__解く問題__:
1. 本文のうち「特性評価用条材から測定試料を採取し」で始まる段落を、主な事実を残して箇条書きにまとめること。
2. 本文について次の問いに答えること。
(a) 観察された粒子の組成の分析に使った手法は何か。
(b) 粒径が10nm未満の粒子は、さらに何倍で観察したか。
(c) 組織観察の評価で「有」としたのはどのような場合か。

まず、図2に示すように、TEMを用いて20,000倍(観察視野:2×10nm)で観察した。そして、観察された粒子について、図3に示すように、100,000倍(観察視野:7×10nm)観察を行った。また、粒径が10nm未満の粒子については、さらに500,000倍(観察視野:3×10nm)で観察を行った。
また、観察された粒子について、EDX(エネルギー分散型X線分光法)を用いて組成を分析し、Cu−Zr−Si粒子であることを確認した。EDX分析結果の一例を図4に示す。
Cu−Zr−Si粒子の粒径は、長径(途中で粒界に接しない条件で粒内に最も長く引ける直線の長さ)のと短径(長径と垂直に交わる方向で、途中で粒界に接しない条件で最も長く引ける直線の長さ)の平均値とした。
組織観察により、粒径1nm以上500nm以下の範囲内のCu−Zr−Si粒子が観察されたものを「有」、観察されなかったものを「無」として評価した。評価結果を表3に示す。
(X線回折強度)
板表面における{111}面からのX線回折強度をI{111}、{200}面からのX線回折強度I{200}、{220}面からのX線回折強度I{220}、{311}面からのX線回折強度I{311}、{331}面からのX線回折強度I{331}、{420}面からのX線回折強度I{420}を、次のような手順で測定した。
特性評価用条材から測定試料を採取し、反射法で、測定試料に対して1つの回転軸の回りのX線回折強度を測定した。ターゲットにはCuを使用し、KαのX線を使用した。管電流40mA、管電圧40kV、測定角度40〜150°、測定ステップ0.02°の条件で測定し、回折角とX線回折強度のプロファイルにおいて、X線回折強度のバックグラウンドを除去後、各回折面からのピークのKα1とKα2を合わせた積分X線回折強度Iを求めた。

保存データ項目

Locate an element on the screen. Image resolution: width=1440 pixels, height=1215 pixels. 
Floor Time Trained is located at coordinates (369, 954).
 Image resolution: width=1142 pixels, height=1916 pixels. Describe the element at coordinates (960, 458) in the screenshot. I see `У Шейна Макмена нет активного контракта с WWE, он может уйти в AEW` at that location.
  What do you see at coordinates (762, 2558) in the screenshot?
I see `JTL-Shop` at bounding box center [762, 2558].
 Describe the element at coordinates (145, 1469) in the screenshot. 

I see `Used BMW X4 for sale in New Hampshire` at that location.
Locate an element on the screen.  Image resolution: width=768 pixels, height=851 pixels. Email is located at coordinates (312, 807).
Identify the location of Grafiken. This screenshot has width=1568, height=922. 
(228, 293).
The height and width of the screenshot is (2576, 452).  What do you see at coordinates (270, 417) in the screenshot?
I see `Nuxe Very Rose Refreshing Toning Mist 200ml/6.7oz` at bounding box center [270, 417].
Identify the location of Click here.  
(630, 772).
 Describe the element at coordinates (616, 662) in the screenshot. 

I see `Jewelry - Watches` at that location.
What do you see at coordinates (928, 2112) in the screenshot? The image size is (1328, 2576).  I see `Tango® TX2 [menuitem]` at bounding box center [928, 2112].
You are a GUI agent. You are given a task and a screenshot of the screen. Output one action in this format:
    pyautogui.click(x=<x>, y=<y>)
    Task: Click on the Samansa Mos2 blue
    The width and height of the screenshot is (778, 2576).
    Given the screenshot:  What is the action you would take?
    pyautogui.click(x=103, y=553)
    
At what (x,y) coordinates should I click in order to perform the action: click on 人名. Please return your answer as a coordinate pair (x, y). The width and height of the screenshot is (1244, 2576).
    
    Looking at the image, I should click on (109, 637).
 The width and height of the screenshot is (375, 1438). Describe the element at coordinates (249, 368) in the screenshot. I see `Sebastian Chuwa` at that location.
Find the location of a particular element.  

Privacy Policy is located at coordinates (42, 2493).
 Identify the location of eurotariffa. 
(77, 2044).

__解答一覧__:
1.
- 特性評価用条材から測定試料を採取する。
- 反射法で、1つの回転軸の回りのX線回折強度を測定する。
- ターゲットはCuで、KαのX線を使う。
- 測定条件は管電流40mA、管電圧40kV、測定角度40〜150°、測定ステップ0.02°。
- 回折角とX線回折強度のプロファイルからバックグラウンドを除去する。
- 各回折面のピークについて、Kα1とKα2を合わせた積分X線回折強度Iを求める。

2.
(a) EDX（エネルギー分散型X線分光法）
(b) 500,000倍
(c) 粒径1nm以上500nm以下の範囲内のCu−Zr−Si粒子が観察された場合